2009/10/17 Jonas Sicking <jonas at sicking.cc>:
> On Fri, Oct 16, 2009 at 11:06 AM, Tab Atkins Jr. <jackalmage at gmail.com> wrote:
>> Promoting this reply to top-level because I think it's crazy good.
>>
>> On Fri, Oct 16, 2009 at 11:09 AM, Aryeh Gregor <Simetrical+w3c at gmail.com> wrote:
>>> On Fri, Oct 16, 2009 at 10:16 AM, Tab Atkins Jr. <jackalmage at gmail.com> wrote:
>>>> As well, this still doesn't answer the question of what to do with
>>>> script links between the static content and the original page, like
>>>> event listeners placed on content within the <static>. ?Do they get
>>>> preserved? ?How would that work? ?If they don't, then some of the
>>>> benefit of 'static' content is lost, since it will be inoperable for a
>>>> moment after each pageload while the JS reinitializes.
>>>
>>> Script links should be preserved somehow, ideally. ?I would like to
>>> see this be along the lines of "AJAX reload of some page content,
>>> without JavaScript and with automatically working URLs".
>> [snip]
>>> I'm drawn back to my original proposal. ?The idea would be as follows:
>>> instead of loading the new page in place of the new one, just parse
>>> it, extract the bit you want, plug that into the existing DOM, and
>>> throw away the rest. ?More specifically, suppose we mark the dynamic
>>> content instead of the static.
>>>
>>> Let's say we add a new attribute to <a>, like <a onlyreplace="foo">,
>>> where "foo" is the id of an element on the page. ?Or better, a
>>> space-separated list of elements. ?When the user clicks such a link,
>>> the browser should do something like this: change the URL in the
>>> navigation bar to the indicated URL, and retrieve the indicated
>>> resource and begin to parse it. ?Every time an element is encountered
>>> that has an id in the onlyreplace list, if there is an element on the
>>> current page with that id, remove the existing element and then add
>>> the element from the new page. ?I guess this should be done in the
>>> usual fashion, first appending the element itself and then its
>>> children recursively, leaf-first.
>>
>> This. Is. BRILLIANT.
>
> [snip]
>
>> Thoughts?
>
> We actually have a similar technology in XUL called "overlays" [1],
> though we use that for a wholly different purpose.
>
> Anyhow, this is certainly an interesting suggestion. You can actually
> mostly implement it using the primitives in HTML5 already. By using
> pushState and XMLHttpRequest you can download the page and change the
> current page's URI, and then use the DOM to replace the needed parts.
> The only thing that you can't do is "stream" in the new content since
> mutations aren't dispatched during parsing.
>
> For some reason I'm still a bit uneasy about this feature. It feels a
> bit fragile for some reason. One thing I can think of is what happens
> if the load stalls or fails halfway through the load. Then you could
> end up with a page that contains half of the old page and half the
> new. Also, what should happen if the user presses the 'back' button?
> Don't know how big of a problem these issues are, and they are quite
> possibly fixable. I'm definitely curious to hear what developers that
> would actually use this think of the idea.

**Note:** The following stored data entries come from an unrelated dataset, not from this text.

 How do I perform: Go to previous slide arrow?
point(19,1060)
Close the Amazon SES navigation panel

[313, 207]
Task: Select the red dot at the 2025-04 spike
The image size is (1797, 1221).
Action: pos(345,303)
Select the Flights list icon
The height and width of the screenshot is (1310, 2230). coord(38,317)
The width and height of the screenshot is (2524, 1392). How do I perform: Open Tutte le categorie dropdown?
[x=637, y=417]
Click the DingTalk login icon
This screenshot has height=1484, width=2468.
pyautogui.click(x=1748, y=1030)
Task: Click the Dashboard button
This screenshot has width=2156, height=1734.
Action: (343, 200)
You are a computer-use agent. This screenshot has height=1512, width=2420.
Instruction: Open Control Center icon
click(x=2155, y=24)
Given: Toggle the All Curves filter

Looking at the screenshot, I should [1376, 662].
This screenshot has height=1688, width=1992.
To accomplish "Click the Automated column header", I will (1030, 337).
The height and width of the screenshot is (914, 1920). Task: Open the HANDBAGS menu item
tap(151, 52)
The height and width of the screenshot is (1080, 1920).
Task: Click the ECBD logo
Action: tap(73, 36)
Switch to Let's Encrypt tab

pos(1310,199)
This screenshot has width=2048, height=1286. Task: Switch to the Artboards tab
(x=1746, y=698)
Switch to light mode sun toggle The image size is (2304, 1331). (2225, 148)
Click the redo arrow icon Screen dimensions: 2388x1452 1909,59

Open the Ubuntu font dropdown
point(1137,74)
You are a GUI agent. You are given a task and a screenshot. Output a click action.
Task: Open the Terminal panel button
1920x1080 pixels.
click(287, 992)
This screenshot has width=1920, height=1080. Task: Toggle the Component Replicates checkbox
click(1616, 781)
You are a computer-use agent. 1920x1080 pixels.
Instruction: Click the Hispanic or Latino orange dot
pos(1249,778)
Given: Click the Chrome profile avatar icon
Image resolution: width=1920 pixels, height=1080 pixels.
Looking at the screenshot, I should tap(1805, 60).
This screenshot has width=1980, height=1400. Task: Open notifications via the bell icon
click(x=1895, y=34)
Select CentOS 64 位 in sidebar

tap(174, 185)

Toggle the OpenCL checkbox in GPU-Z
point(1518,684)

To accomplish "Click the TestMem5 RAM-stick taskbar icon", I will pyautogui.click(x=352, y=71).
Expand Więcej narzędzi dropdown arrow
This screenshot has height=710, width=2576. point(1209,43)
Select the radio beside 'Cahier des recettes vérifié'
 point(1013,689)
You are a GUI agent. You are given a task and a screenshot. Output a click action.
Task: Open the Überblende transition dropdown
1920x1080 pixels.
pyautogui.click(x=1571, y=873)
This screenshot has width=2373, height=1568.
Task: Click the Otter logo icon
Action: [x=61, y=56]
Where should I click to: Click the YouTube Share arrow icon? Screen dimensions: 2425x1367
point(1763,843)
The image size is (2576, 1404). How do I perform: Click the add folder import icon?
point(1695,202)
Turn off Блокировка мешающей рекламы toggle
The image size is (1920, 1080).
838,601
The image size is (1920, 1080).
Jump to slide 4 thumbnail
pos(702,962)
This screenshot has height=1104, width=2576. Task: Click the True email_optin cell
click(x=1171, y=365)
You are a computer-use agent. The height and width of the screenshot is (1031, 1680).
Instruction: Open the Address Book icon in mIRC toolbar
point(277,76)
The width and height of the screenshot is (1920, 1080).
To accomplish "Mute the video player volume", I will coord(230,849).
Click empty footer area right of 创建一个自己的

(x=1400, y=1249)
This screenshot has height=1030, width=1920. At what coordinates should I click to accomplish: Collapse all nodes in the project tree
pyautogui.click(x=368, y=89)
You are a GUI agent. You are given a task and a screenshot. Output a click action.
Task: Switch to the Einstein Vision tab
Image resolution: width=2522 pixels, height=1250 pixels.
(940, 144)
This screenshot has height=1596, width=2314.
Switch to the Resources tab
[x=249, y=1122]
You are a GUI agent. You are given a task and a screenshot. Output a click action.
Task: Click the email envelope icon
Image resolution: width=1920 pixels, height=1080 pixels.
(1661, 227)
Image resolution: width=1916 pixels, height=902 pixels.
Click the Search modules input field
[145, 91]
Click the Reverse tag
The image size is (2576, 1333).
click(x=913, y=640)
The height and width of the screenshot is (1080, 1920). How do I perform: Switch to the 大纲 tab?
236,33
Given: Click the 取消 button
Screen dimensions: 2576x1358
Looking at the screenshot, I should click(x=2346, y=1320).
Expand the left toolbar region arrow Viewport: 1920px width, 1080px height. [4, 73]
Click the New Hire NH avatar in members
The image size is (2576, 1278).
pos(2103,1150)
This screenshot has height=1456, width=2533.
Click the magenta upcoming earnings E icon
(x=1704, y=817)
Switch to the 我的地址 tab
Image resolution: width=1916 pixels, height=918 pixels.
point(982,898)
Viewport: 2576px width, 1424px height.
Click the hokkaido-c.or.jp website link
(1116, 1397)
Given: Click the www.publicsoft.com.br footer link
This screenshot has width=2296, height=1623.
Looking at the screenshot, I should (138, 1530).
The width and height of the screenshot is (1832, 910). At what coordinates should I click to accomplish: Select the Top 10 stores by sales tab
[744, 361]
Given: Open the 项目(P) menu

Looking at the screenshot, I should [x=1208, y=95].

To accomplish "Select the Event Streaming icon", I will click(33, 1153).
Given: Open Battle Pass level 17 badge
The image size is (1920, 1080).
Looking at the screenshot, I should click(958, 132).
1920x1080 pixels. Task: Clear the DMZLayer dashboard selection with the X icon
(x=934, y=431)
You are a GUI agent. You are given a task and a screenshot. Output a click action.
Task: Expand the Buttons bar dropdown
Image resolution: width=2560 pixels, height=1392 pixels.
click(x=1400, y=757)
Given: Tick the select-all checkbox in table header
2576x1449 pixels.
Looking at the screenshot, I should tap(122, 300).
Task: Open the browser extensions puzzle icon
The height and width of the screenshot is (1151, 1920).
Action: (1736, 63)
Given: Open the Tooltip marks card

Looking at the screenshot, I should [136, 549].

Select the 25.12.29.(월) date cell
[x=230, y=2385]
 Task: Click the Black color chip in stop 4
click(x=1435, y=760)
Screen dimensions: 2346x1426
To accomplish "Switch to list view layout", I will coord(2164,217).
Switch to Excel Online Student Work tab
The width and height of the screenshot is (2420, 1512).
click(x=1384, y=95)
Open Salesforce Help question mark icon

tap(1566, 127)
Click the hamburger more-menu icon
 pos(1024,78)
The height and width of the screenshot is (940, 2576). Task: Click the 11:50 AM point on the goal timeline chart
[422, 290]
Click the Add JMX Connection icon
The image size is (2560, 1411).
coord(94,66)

I have spent most of last night trying to figure out what's wrong with
this proposal. I can't think of anything important except for the back
button behaviour. The suggestions I had have already been mentioned:
the <base> tag extension and the marker HTTP headers. You'd obviously
also need a JS hook to be able to invoke this functionality
programmatically (location.onlyreplace...?)

Another plus point for this idea is that it is implementable on
existing browsers with some JS (I'm trying something simple at the
moment and it works, albeit only for XML documents).

As for the back button, there are a few possibilities:

- Reload the full page
- Load & process the document using the same "onlyreplace" behaviour
as explained in the original email
- Allow a response header that specifies which of the above the
browser should do on clicking the back button
("backwards-navigation-safe: True"?)
- The browser remembers the state of the document as it was prior to
each history point and resets it to that state before applying the
point in history we are jumping to (yikes!)

Any concerns about caching that aren't covered by the above?